Stored items:
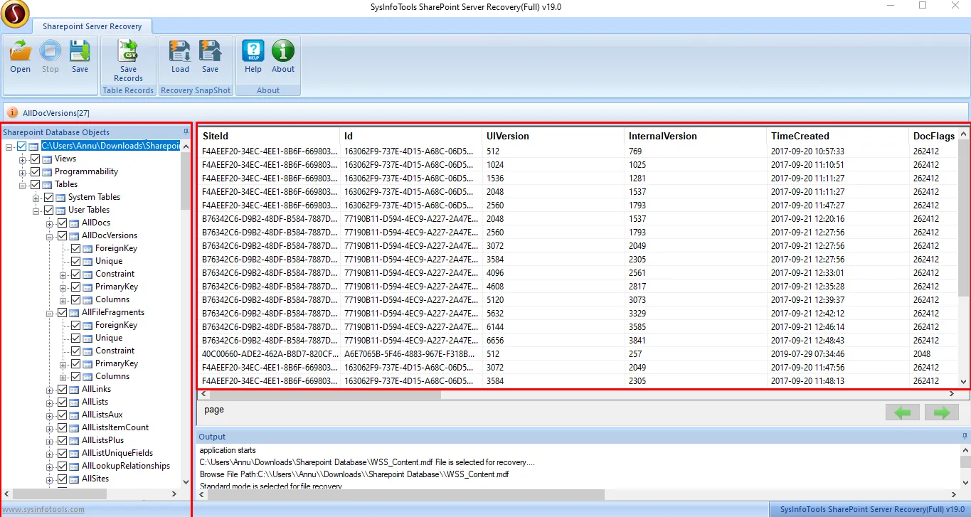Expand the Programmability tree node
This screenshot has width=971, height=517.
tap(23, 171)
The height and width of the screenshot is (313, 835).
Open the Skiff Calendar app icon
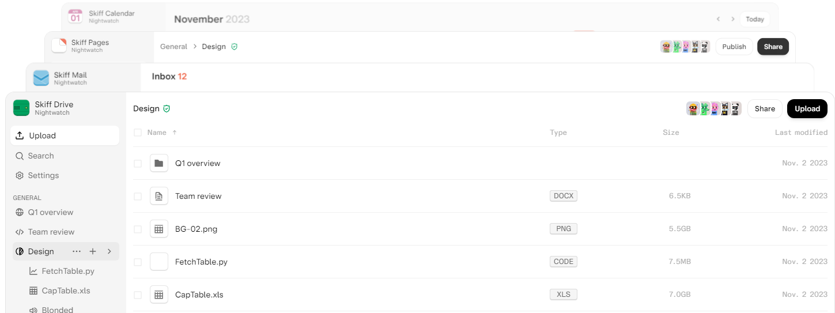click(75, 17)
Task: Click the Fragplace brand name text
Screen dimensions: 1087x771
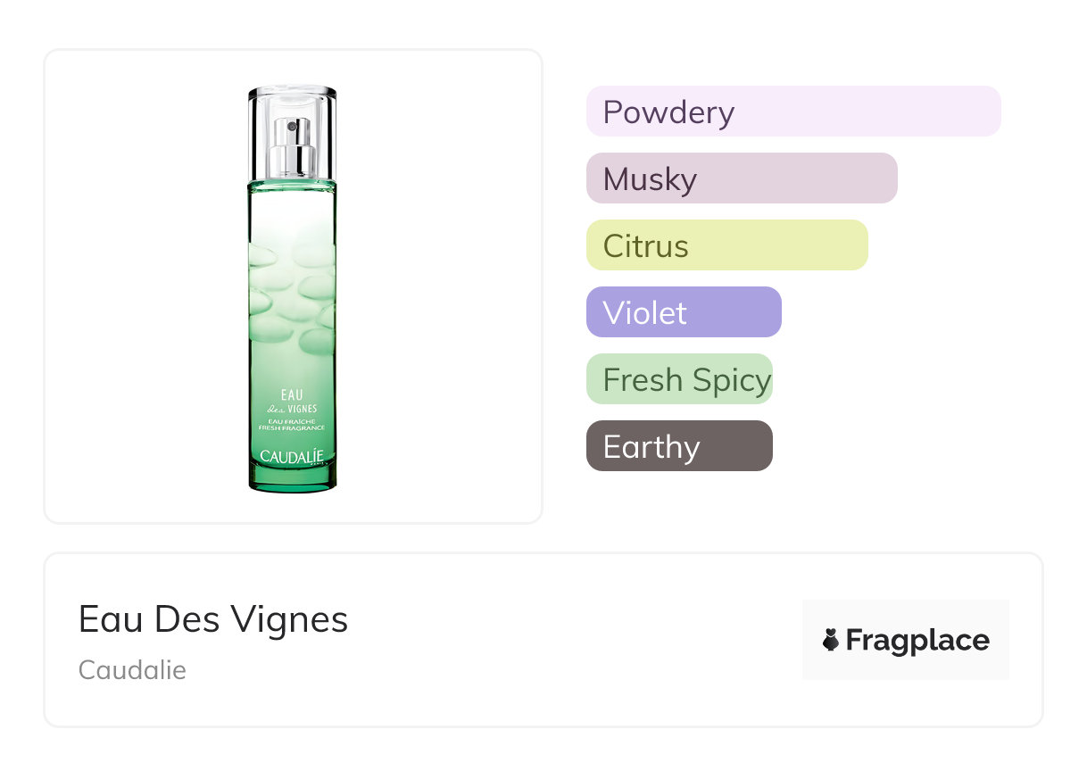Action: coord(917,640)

* * *

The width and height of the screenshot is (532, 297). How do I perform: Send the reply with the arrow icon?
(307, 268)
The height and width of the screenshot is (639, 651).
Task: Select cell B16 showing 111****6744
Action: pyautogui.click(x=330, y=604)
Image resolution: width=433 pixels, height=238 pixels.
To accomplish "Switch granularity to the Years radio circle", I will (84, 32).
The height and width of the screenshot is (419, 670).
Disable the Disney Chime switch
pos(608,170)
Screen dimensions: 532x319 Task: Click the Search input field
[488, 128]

The exercise:
Please put the lines into a numbered list, starting with the line containing "Expand the Programmability tree node" and going on through the line containing "Action: coord(917,640)", with blank lines left out. Leave the pictures out of the answer.

Output below:
1. Expand the Programmability tree node
2. This screenshot has width=971, height=517.
3. tap(23, 171)
4. The height and width of the screenshot is (313, 835).
5. Open the Skiff Calendar app icon
6. click(75, 17)
7. Task: Click the Fragplace brand name text
8. Screen dimensions: 1087x771
9. Action: coord(917,640)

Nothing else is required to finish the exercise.